- _Task statement_
Every line from the one that contains "Task: Click the History clock icon" to the end of the records must be restated word for word. No other line belongs in the answer.

- _Supplied information_
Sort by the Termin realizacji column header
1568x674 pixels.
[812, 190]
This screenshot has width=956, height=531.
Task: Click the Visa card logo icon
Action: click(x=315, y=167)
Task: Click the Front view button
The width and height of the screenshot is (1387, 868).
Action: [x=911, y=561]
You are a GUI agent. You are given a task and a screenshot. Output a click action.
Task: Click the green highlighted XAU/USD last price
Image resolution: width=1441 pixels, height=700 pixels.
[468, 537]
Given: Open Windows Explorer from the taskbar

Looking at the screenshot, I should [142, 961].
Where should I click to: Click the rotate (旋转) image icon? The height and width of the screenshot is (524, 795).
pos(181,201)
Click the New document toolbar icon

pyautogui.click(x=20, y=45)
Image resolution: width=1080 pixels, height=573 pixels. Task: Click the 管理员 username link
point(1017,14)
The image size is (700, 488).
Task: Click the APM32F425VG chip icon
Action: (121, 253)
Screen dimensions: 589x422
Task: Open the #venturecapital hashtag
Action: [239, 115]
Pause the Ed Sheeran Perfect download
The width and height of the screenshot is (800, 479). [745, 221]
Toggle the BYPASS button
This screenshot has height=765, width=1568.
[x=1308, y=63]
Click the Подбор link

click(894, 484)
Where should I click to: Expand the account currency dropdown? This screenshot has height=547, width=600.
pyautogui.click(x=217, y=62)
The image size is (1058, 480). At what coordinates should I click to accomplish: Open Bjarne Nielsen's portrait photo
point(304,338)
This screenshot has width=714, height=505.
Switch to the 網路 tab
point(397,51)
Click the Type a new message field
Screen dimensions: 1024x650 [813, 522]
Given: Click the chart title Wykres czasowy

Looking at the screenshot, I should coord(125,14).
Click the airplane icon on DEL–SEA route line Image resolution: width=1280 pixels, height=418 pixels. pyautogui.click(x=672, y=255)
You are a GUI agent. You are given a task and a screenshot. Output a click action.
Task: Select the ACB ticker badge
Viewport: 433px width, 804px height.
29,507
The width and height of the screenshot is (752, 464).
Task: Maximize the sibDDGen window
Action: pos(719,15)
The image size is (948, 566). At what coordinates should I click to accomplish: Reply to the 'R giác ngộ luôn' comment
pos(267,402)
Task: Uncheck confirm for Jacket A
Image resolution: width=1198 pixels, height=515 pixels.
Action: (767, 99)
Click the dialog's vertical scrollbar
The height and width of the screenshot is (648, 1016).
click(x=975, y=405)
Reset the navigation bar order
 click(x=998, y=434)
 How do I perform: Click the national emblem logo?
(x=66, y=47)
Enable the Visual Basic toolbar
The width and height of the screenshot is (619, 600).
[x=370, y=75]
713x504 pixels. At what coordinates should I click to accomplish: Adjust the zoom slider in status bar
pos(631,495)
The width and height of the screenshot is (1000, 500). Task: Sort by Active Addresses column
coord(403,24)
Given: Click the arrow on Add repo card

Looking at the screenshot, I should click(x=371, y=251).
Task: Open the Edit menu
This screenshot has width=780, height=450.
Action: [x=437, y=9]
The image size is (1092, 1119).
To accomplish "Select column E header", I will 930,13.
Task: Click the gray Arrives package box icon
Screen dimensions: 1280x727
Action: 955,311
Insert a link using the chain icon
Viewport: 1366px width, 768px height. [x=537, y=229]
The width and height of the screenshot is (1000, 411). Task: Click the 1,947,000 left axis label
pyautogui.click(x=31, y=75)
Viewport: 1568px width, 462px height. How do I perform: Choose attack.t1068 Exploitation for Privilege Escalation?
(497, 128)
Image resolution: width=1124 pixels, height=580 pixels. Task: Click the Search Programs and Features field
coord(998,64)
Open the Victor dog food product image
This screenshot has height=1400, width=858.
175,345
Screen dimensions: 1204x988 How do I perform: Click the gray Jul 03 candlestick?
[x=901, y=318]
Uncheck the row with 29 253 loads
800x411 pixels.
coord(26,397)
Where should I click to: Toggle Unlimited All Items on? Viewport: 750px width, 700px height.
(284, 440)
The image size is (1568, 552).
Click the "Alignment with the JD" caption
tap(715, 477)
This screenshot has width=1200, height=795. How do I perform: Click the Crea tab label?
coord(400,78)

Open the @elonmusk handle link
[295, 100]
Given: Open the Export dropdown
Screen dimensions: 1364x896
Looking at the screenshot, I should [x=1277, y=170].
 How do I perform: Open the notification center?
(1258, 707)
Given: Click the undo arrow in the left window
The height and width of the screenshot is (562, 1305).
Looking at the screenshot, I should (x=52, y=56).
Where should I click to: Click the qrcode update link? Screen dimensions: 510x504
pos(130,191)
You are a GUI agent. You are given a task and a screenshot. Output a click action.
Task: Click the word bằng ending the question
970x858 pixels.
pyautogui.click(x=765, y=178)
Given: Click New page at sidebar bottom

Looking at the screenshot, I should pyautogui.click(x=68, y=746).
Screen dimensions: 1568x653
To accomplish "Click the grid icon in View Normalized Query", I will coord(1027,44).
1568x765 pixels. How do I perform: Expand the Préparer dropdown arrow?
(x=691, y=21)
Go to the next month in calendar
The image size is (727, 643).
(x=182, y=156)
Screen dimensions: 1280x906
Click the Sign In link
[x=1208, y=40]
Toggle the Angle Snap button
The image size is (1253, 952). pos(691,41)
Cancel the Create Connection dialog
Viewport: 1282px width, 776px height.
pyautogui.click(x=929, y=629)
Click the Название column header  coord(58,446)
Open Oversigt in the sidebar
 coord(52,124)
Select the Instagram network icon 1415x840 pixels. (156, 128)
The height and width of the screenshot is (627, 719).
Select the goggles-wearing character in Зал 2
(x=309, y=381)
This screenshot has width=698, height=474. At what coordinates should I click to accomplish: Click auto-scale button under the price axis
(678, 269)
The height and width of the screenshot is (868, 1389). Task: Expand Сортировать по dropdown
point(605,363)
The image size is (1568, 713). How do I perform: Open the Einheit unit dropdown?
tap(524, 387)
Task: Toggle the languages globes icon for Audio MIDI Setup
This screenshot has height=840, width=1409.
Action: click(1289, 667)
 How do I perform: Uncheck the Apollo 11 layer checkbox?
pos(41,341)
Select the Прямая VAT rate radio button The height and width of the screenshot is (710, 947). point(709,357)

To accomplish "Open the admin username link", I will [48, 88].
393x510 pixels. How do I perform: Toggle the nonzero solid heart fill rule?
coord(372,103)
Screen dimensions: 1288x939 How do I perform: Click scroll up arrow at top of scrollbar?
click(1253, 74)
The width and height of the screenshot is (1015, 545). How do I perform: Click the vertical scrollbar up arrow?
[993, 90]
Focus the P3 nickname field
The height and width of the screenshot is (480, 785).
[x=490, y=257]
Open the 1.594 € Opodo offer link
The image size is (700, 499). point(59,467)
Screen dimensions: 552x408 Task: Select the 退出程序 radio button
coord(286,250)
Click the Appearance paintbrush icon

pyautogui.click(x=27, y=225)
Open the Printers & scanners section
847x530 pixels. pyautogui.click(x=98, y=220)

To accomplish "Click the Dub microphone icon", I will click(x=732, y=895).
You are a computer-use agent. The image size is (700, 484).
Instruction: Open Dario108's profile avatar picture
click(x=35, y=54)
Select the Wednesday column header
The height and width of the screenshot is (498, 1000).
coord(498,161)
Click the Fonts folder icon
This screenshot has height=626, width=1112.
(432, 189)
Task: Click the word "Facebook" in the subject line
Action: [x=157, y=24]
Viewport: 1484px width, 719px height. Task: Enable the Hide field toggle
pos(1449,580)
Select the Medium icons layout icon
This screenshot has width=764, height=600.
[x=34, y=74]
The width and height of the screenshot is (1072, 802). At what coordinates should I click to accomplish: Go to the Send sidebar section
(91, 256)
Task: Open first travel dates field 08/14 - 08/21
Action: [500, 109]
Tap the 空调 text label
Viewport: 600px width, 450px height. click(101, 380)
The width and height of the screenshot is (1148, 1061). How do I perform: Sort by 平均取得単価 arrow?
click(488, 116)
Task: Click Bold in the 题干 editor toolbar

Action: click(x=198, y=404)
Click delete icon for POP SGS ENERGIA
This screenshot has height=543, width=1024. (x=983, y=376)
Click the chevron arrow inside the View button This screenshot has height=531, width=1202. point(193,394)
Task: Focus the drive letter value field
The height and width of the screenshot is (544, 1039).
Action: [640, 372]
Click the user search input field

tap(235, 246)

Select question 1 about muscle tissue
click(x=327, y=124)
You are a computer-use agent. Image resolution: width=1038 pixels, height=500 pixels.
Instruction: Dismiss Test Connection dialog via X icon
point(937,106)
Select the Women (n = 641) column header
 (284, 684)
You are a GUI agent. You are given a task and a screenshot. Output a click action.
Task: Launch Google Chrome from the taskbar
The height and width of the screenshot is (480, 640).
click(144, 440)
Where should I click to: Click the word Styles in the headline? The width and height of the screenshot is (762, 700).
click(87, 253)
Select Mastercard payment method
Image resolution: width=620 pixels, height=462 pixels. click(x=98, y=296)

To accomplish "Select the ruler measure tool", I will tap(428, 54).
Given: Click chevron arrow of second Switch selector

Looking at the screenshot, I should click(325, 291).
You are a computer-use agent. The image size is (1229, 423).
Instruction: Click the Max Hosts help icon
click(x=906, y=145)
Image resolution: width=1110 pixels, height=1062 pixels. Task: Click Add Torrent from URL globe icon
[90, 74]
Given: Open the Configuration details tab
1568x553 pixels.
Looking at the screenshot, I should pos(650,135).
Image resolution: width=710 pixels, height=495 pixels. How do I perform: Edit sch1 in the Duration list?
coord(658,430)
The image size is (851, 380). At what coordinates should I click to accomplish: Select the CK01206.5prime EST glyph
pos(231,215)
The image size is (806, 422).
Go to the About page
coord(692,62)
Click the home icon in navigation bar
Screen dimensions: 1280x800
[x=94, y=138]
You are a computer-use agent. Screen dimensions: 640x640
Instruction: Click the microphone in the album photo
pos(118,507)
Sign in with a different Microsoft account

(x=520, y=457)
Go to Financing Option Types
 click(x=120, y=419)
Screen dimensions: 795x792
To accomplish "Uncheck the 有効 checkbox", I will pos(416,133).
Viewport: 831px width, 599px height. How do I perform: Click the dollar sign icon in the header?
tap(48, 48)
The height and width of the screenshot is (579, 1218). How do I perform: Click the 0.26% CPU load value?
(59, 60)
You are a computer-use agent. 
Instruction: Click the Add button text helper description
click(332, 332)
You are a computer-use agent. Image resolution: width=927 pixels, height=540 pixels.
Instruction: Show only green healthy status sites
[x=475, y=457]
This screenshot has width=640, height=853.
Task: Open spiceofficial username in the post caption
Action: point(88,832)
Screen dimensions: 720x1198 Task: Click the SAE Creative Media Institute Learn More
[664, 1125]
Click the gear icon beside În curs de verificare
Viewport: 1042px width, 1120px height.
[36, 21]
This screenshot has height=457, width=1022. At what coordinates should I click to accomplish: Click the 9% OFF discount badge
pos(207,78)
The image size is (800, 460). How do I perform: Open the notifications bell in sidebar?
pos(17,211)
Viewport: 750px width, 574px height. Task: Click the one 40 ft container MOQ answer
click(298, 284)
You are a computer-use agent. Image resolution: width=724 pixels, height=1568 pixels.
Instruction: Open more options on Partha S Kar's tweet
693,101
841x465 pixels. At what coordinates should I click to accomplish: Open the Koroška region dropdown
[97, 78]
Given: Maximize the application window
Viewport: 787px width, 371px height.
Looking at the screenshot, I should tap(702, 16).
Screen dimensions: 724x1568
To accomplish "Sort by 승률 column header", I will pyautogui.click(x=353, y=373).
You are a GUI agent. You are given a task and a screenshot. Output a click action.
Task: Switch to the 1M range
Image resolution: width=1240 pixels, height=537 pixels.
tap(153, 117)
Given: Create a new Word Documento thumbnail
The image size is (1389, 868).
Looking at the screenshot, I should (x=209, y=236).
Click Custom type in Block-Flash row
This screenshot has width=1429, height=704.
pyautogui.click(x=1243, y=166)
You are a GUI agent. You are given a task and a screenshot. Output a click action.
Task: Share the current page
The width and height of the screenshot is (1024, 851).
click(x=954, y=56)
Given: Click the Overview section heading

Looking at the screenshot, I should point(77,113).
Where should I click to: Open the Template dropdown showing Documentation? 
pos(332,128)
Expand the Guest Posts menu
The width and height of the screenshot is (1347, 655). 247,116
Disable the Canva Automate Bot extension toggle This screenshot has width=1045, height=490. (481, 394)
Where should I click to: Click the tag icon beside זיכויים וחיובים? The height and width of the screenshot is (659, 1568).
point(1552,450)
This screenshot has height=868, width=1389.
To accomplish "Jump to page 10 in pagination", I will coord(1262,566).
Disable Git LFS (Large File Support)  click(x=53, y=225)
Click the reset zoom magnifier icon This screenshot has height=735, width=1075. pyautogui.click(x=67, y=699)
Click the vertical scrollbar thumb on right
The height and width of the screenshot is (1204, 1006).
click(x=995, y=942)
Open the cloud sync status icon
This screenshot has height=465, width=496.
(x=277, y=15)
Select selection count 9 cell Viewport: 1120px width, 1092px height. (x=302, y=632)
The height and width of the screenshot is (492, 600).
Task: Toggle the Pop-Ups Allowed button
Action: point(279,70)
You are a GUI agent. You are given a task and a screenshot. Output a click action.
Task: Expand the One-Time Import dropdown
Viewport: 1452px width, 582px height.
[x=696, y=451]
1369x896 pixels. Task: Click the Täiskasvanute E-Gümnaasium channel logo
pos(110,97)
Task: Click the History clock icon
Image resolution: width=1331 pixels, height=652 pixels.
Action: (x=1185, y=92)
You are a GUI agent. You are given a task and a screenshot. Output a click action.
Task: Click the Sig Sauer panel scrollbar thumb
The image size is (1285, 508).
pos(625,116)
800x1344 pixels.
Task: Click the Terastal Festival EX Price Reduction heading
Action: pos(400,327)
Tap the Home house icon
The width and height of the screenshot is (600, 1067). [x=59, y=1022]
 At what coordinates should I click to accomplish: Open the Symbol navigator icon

- _Problem solution_
Task: Click the History clock icon
Image resolution: width=1331 pixels, height=652 pixels.
Action: (x=1185, y=92)
You are a GUI agent. You are given a task and a screenshot. Output a click action.
Task: Click the Sig Sauer panel scrollbar thumb
The image size is (1285, 508).
pos(625,116)
800x1344 pixels.
Task: Click the Terastal Festival EX Price Reduction heading
Action: pos(400,327)
Tap the Home house icon
The width and height of the screenshot is (600, 1067). [x=59, y=1022]
 At what coordinates should I click to accomplish: Open the Symbol navigator icon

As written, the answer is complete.